As for Solomon, he was, as you say, all his days a marvellous wealthy king, and much was he beloved with God, I know, in the beginning of his reign. But that the favour of God continued with him, as his prosperity did, that cannot I tell, and therefore will I not warrant it. But surely we see that his continual wealth made him fall into wanton folly, first in multiplying wives to a horrible number, contrary to the commandment of God, given in the law of Moses, and secondly in taking to wife among others some who were infidels, contrary to another commandment of God’s written law. Also we see that finally, by means of his infidel wife, he fell into maintenance of idolatry himself. And of this we find no amendment or repentance, as we find of his father. And therefore, though he were buried where his father was, yet whether he went to the rest that his father did, through some secret sorrow for his sin at last—that is to say, by some kind of tribulation—I cannot tell, and am content therefore to trust well and pray God that he did so. But surely we are not so sure, and therefore the example of Solomon can very little serve you.
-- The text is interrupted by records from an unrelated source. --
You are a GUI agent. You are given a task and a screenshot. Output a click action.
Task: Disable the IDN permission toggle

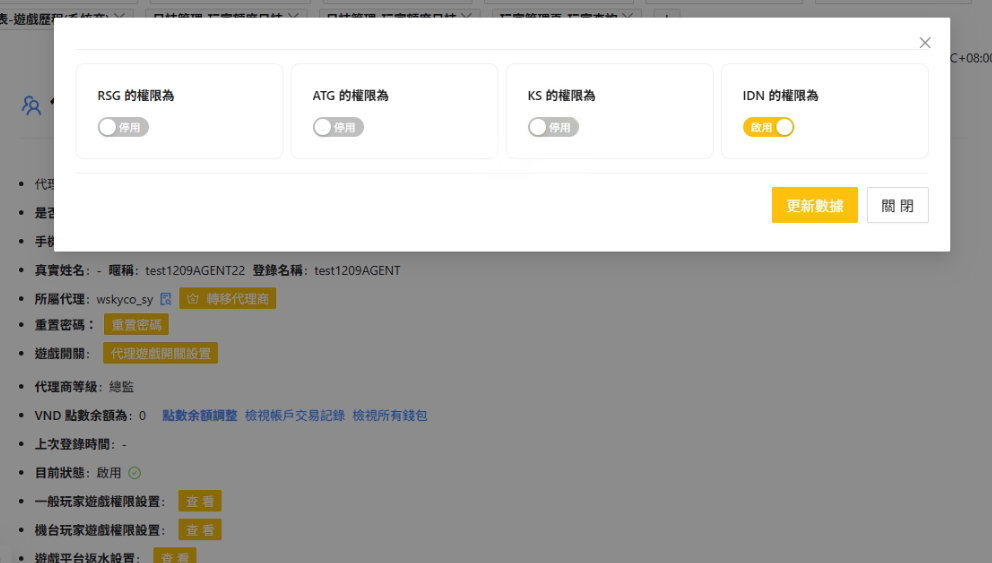[768, 127]
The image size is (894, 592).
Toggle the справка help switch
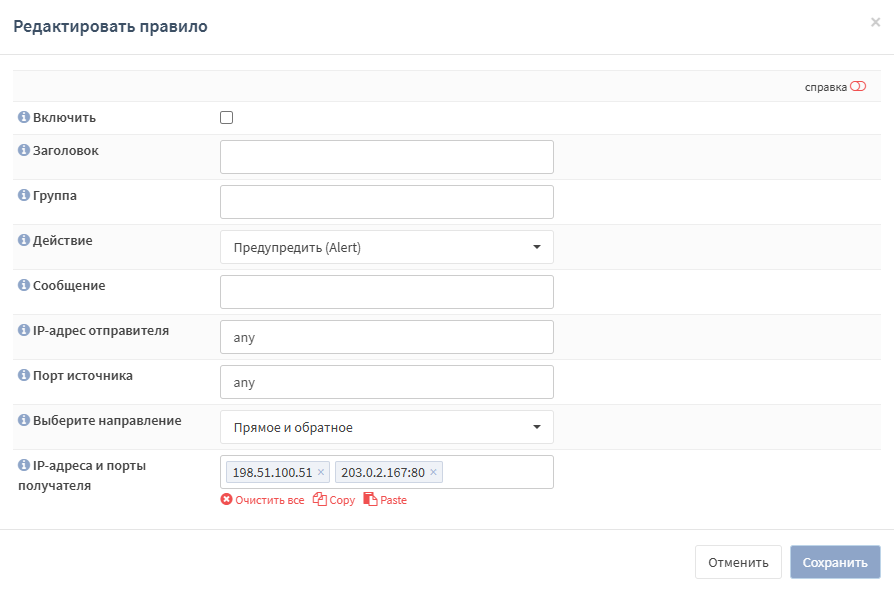point(857,87)
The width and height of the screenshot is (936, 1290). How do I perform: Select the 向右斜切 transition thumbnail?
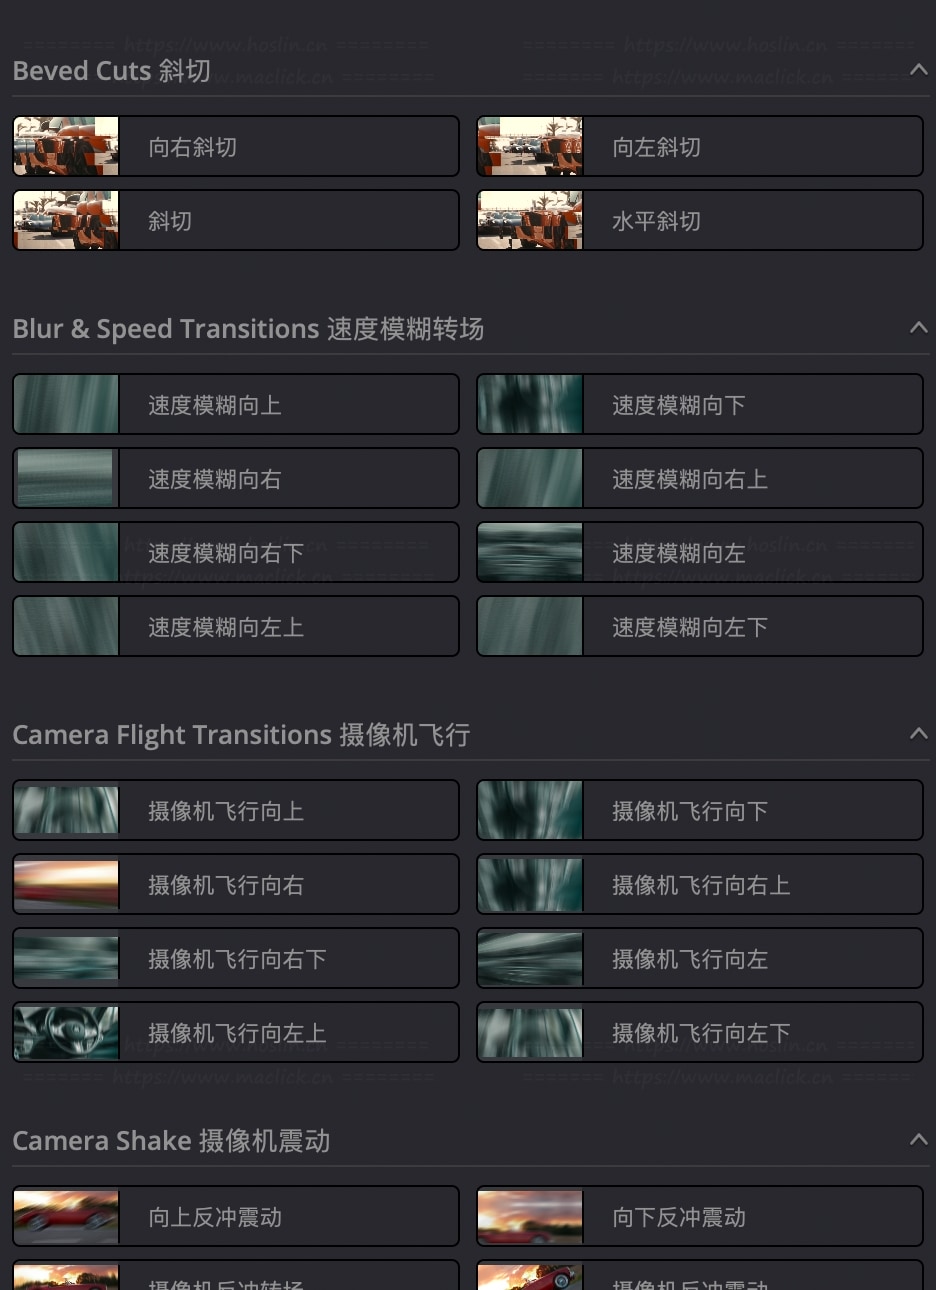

For you might as well lay it for a proof that God favoureth idolatry as that he favoureth prosperity; for Solomon was, you know, in both.
As for Job, since our question hangeth upon prosperity that is perpetual, the wealth of Job, which was interrupted with so great adversity, can, as you yourself see, serve you for no example. And that God gave him here in this world all things double that he lost, little toucheth my matter, which denieth not prosperity to be God’s gift, and given to some good men, too; namely, to such as have tribulation too.
But in Abraham, cousin, I suppose is all your chief hold, because you not only show riches and prosperity perpetual in him through the course of all his whole life in this world, but after his death also. Lazarus, that poor man, who lived in tribulation and died for pure hunger and thirst, had after his death his place of comfort and rest in Abraham’s—that wealthy man’s—bosom. But here must you consider that Abraham had not such continual prosperity but what it was discontinued with divers tribulations.
Was it nothing to him, think you, to leave his own country, and at God’s sending to go into a strange land, which God promised him and his seed forever, but in all his life he gave him never a foot? Was it no trouble, that his cousin Loth and himself were fain to part company, because their servants could not agree together? Though he recovered Loth again from the three kings, was his capture no trouble to him, think you, in the meanwhile? Was the destruction of the five cities no heaviness to his heart? Any man would think so, who readeth in the story what labour he made to save them.